The problem:
What is needed is a faithful copy of all the entries, with no pictures in it.

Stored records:
◆ ◆ ◆ ◆ ◆ ◆ ◆
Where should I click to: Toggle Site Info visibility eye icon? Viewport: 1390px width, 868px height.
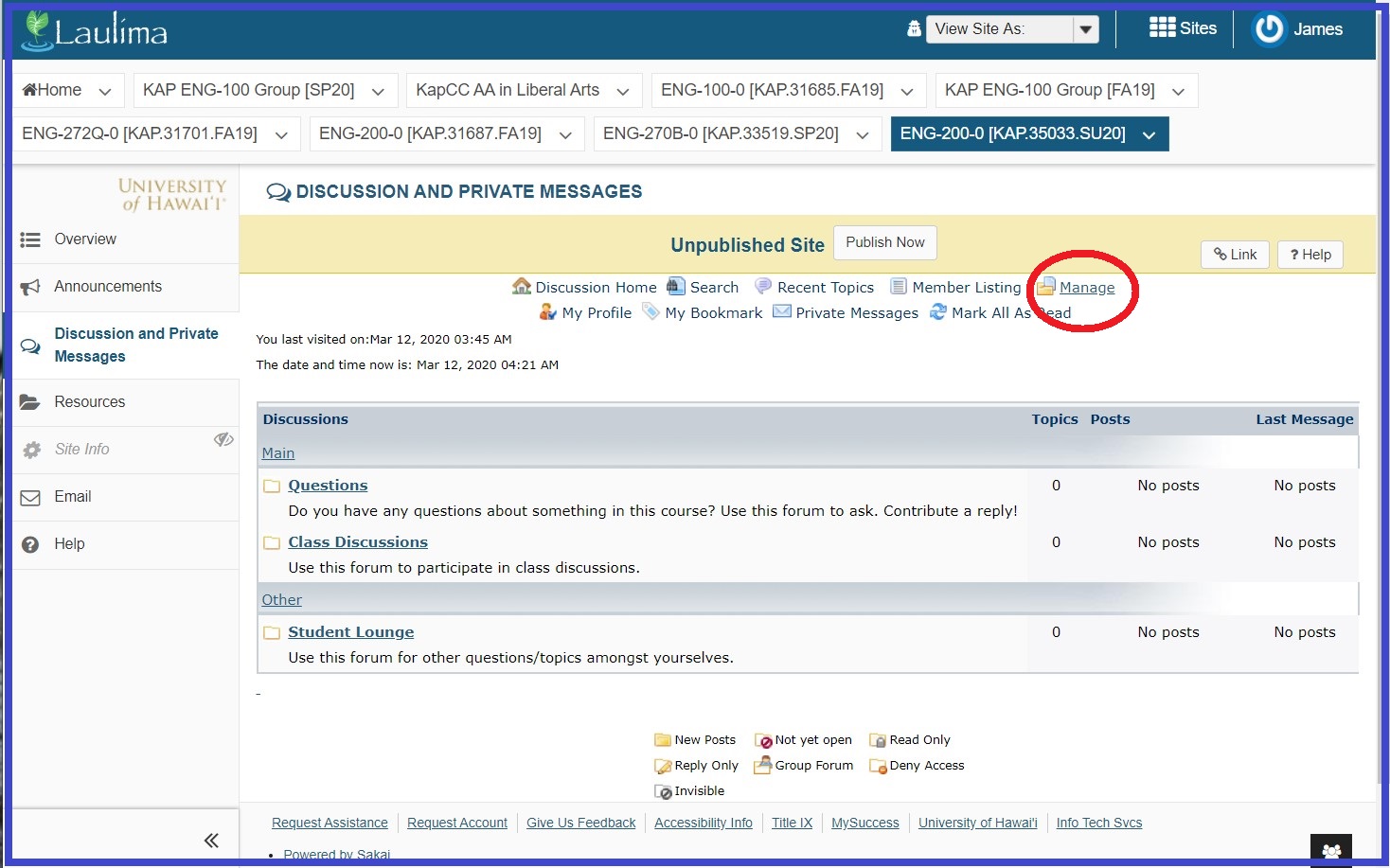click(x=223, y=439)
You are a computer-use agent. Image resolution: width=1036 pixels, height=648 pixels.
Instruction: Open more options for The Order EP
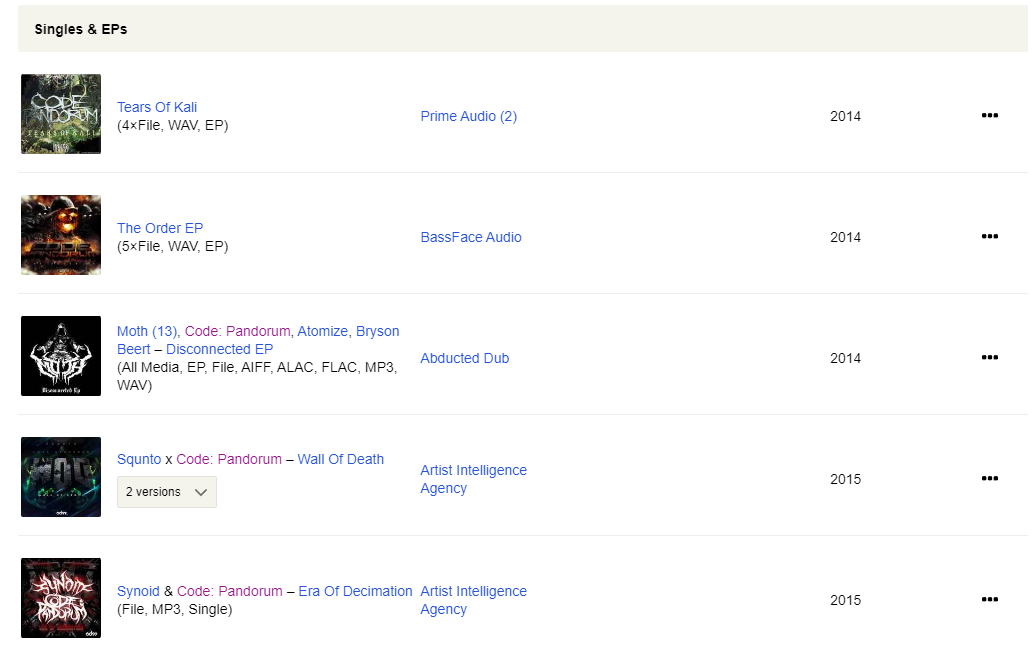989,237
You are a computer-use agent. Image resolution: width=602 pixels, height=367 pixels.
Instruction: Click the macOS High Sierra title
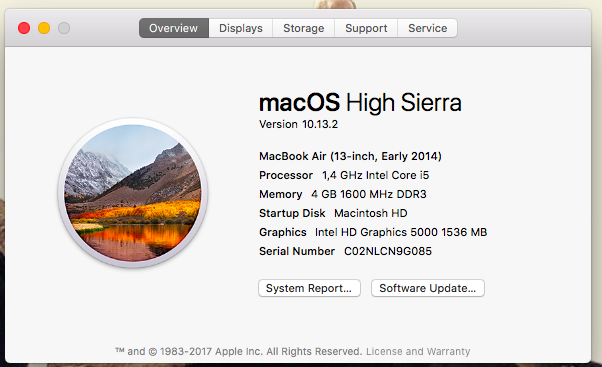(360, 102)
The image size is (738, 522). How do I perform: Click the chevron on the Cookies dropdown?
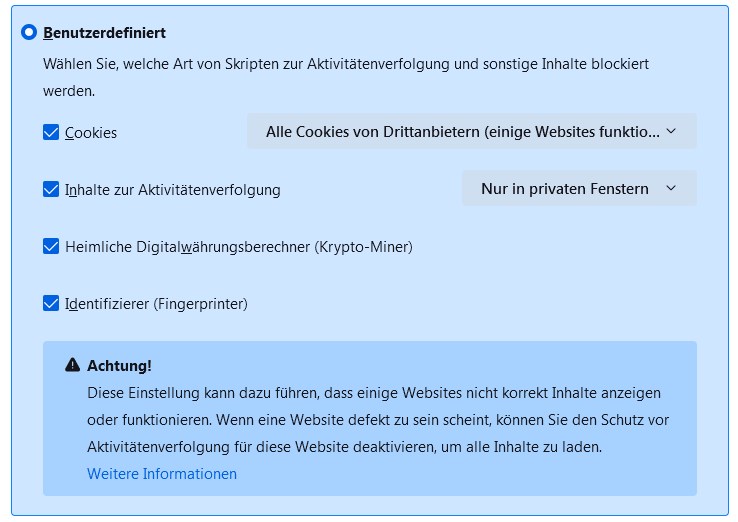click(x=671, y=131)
◆ ◆ ◆ ◆ ◆ ◆ ◆
Your solution:
Where should I click to: Toggle Site Info visibility eye icon? Viewport: 1390px width, 868px height.
click(x=223, y=439)
You are a computer-use agent. Image resolution: width=1036 pixels, height=648 pixels.
Instruction: Open more options for The Order EP
989,237
You are a computer-use agent. Image resolution: width=602 pixels, height=367 pixels.
Instruction: Click the macOS High Sierra title
(360, 102)
The image size is (738, 522). How do I perform: Click the chevron on the Cookies dropdown?
click(x=671, y=131)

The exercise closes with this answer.